*Listed records*:
*****

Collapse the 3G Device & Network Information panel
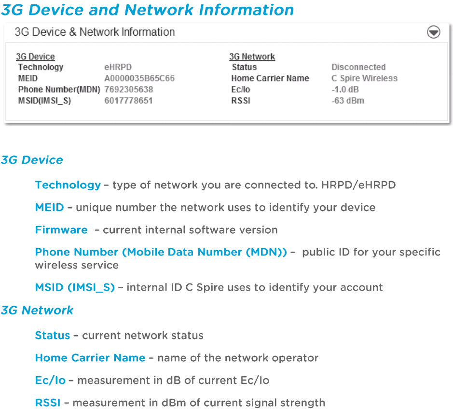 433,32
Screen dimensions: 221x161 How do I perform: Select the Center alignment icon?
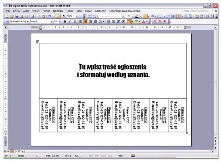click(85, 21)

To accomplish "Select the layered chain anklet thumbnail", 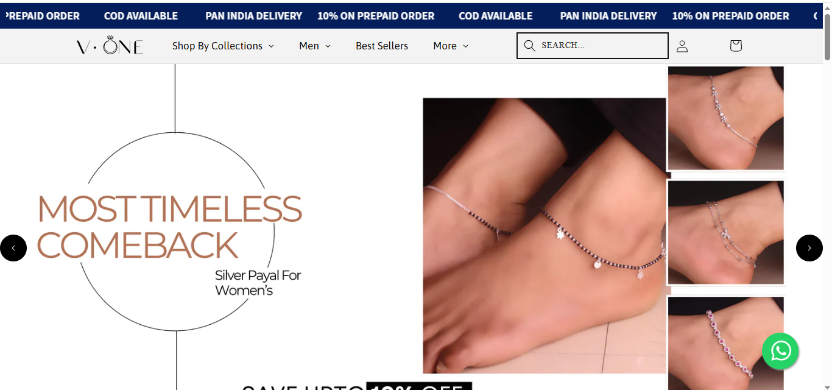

*****

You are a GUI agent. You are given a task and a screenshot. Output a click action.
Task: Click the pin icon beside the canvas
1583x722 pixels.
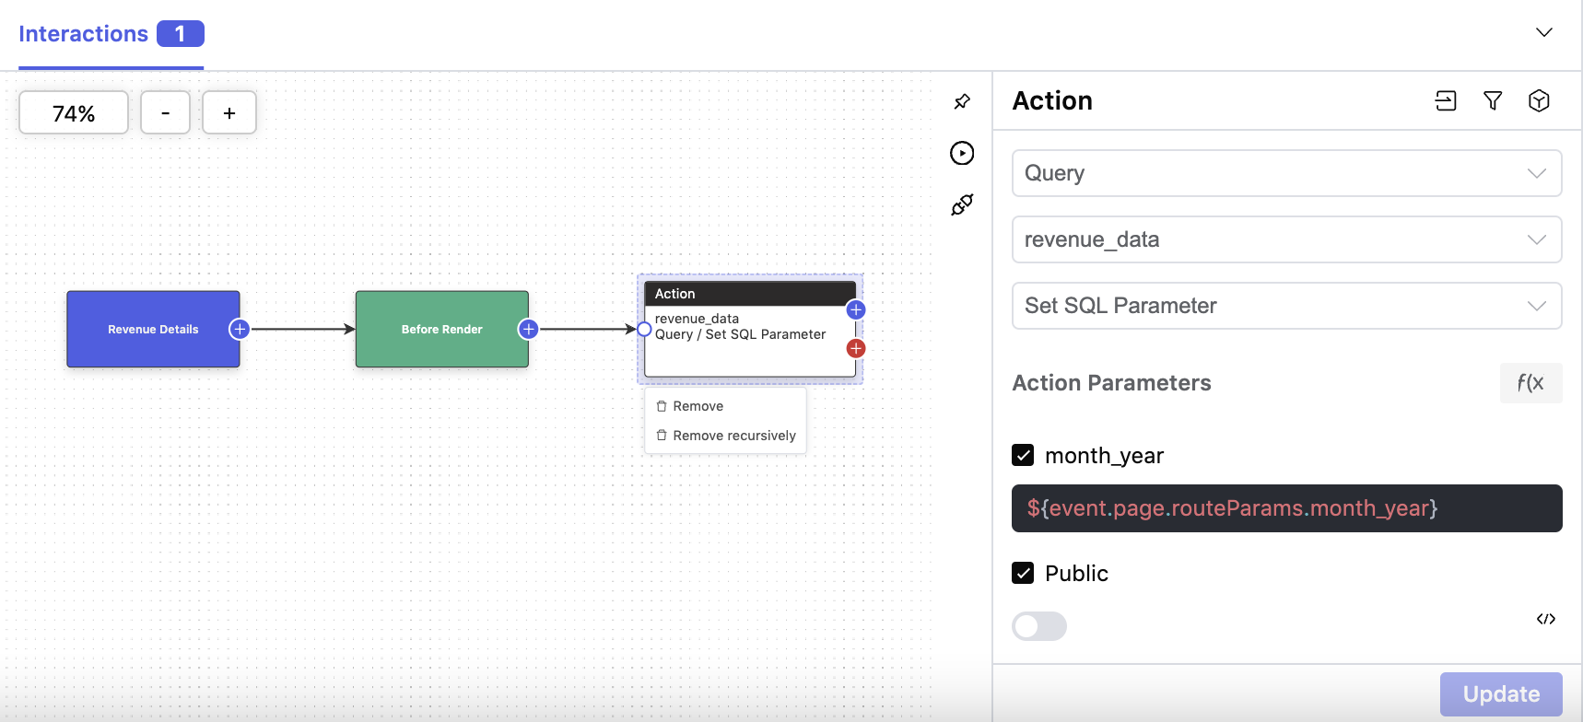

*****

*Assignment*:
Among the entries above, find the line with "Screen dimensions: 221x161" and repeat exactly from there through the line with "the layered chain", leaving out the pictures.

*Solution to this exercise*:
Screen dimensions: 221x161 How do I perform: Select the Center alignment icon?
click(85, 21)

To accomplish "Select the layered chain anklet thumbnail", 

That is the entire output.